- Requirement -
The lines wanted are those from the one containing "Where should I" to the last line of the entries below; output them exactly, leaving out pictures.

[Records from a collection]
○ ○ ○ ○

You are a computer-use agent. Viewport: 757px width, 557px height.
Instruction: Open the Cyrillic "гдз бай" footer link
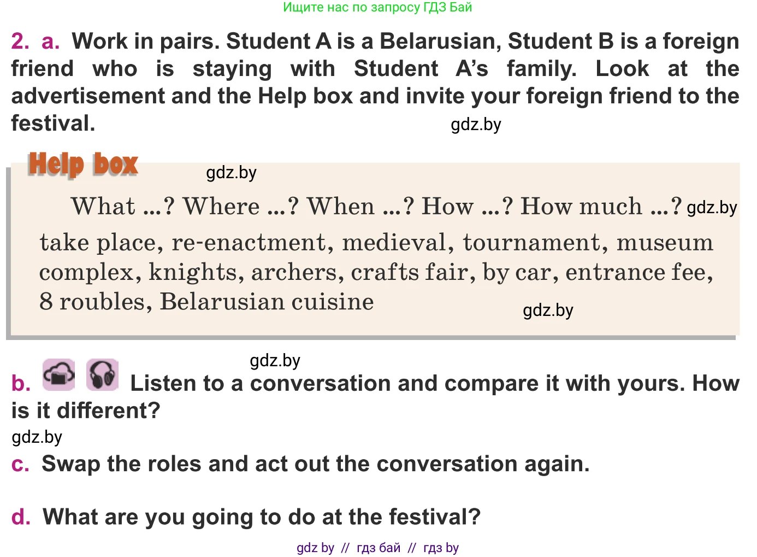[379, 548]
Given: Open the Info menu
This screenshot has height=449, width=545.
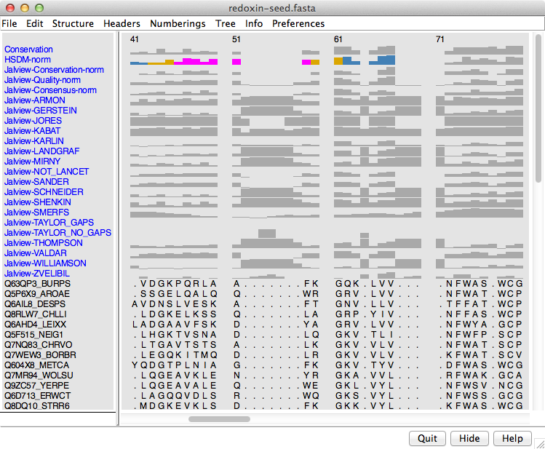Looking at the screenshot, I should coord(254,23).
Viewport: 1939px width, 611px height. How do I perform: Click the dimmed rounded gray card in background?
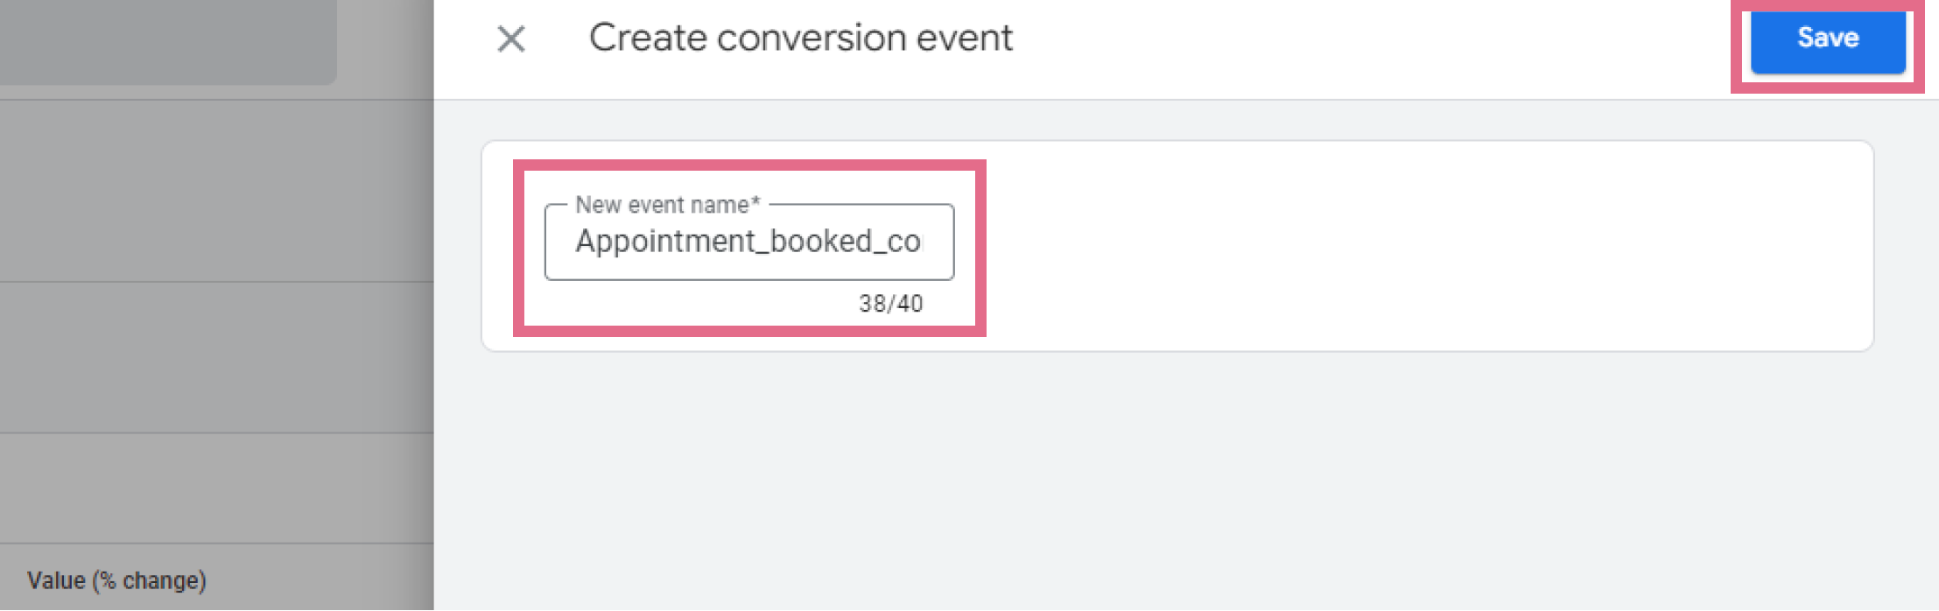168,41
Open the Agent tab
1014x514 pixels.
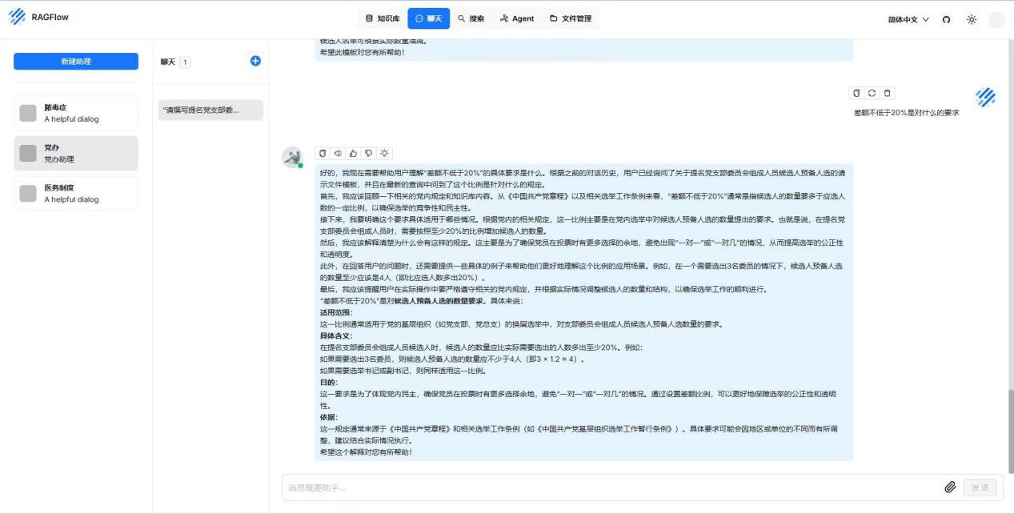(x=517, y=18)
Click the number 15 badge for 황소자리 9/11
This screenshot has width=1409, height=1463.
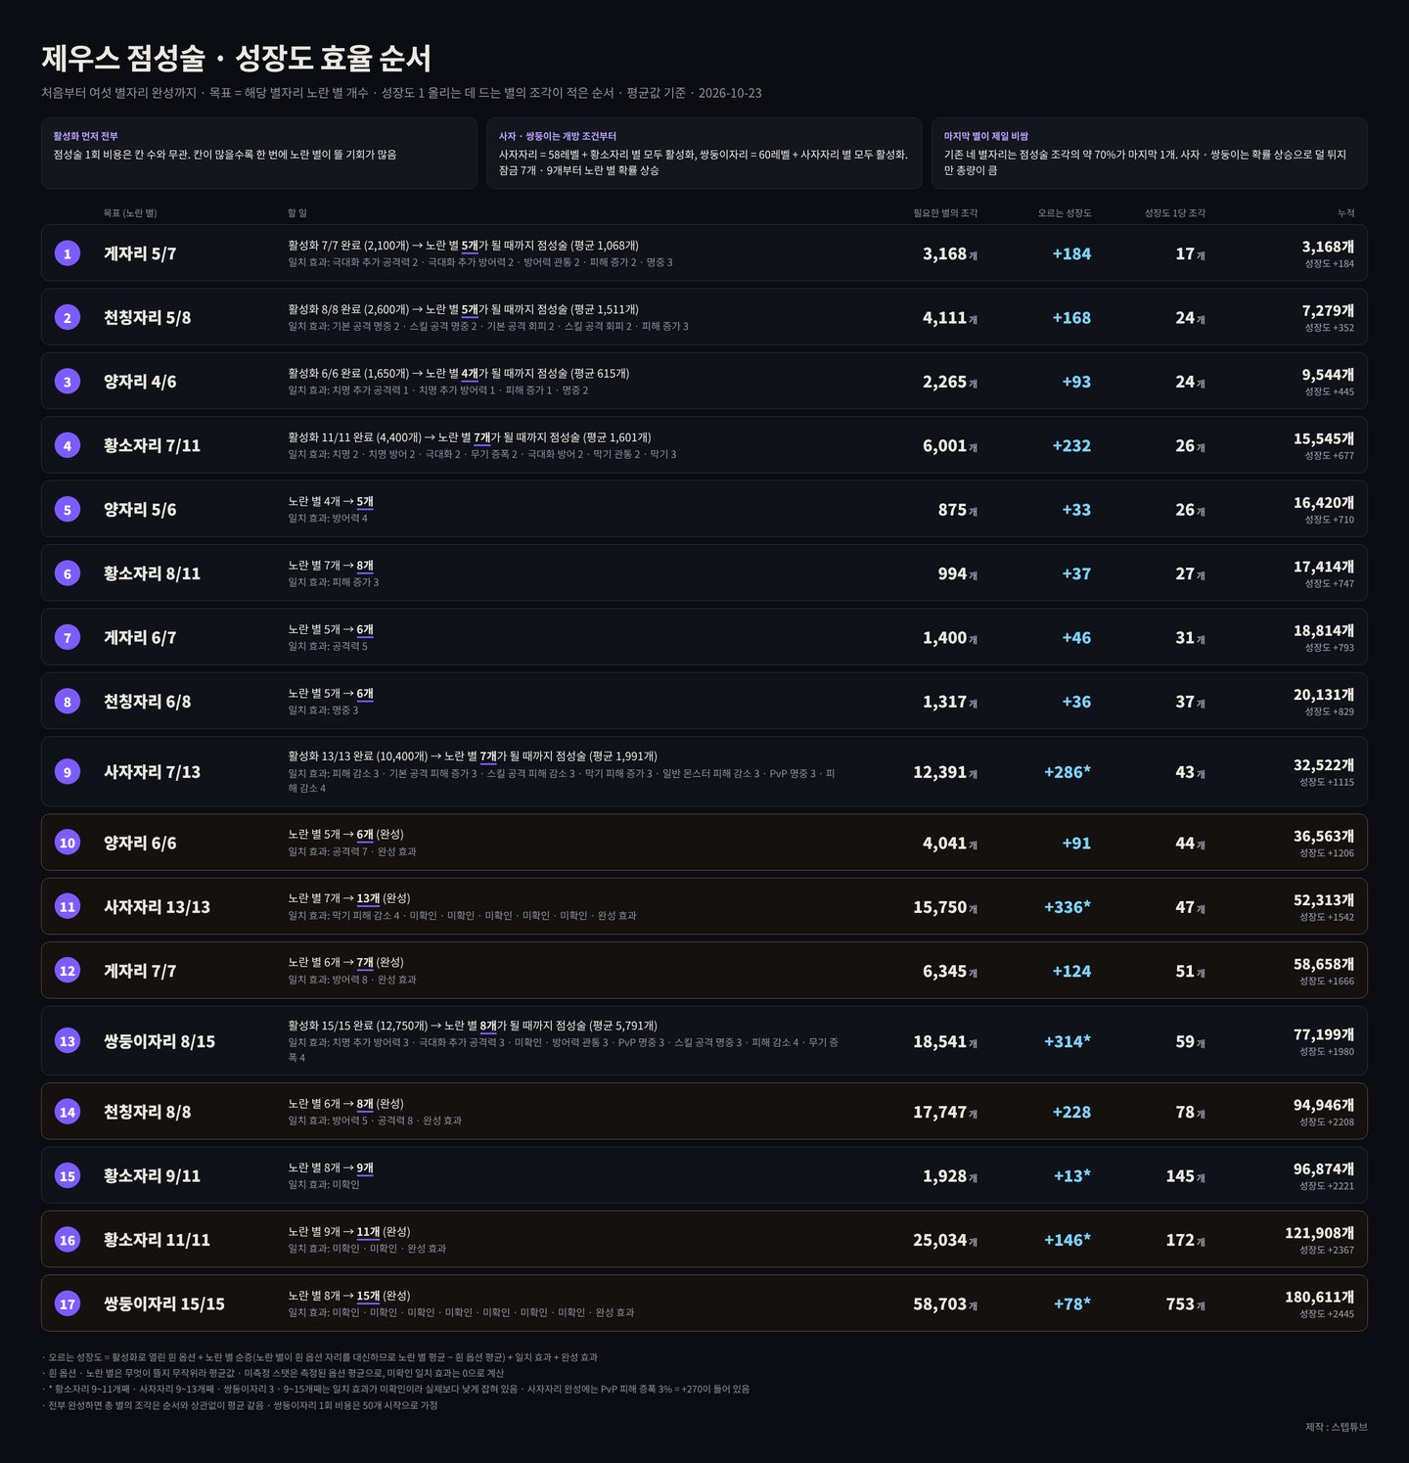point(68,1175)
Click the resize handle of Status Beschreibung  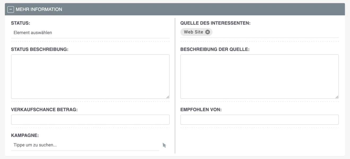click(168, 97)
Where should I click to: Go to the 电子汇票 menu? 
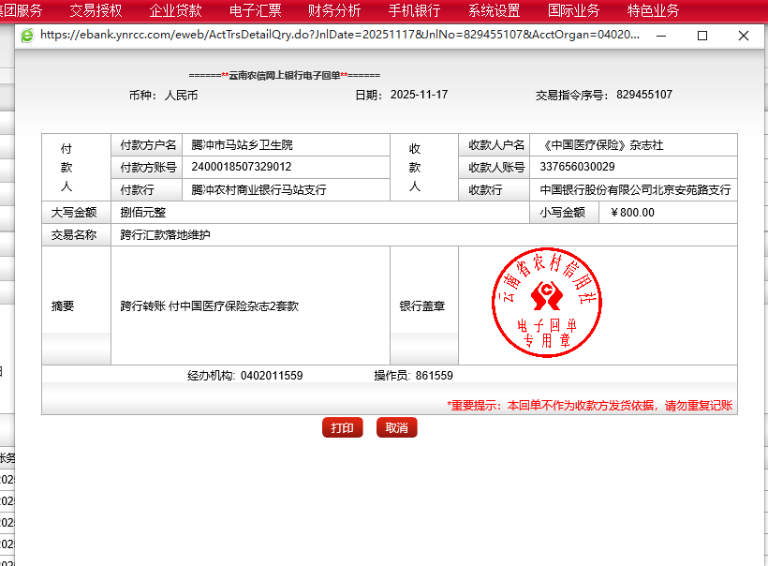click(255, 11)
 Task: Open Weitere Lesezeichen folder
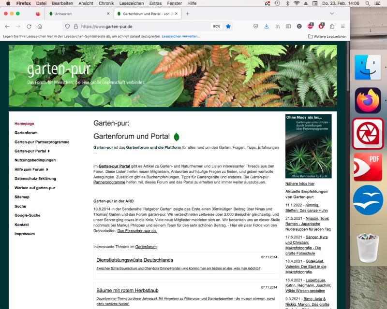(x=327, y=36)
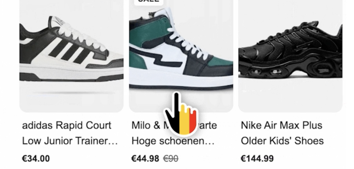
Task: Click the Older Kids' Shoes subtitle text
Action: (x=282, y=141)
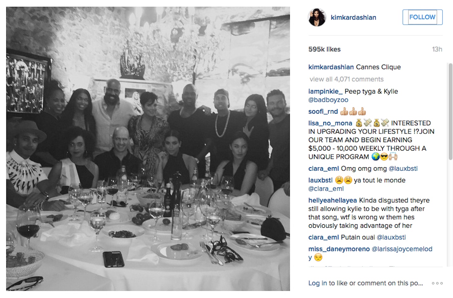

○ ○ ○ ○

- Solved exercise -
Where should I click to: Go to the 电子汇票 menu? 
click(255, 11)
 Task: Open Weitere Lesezeichen folder
(x=327, y=36)
Task: Click the Older Kids' Shoes subtitle text
Action: (x=282, y=141)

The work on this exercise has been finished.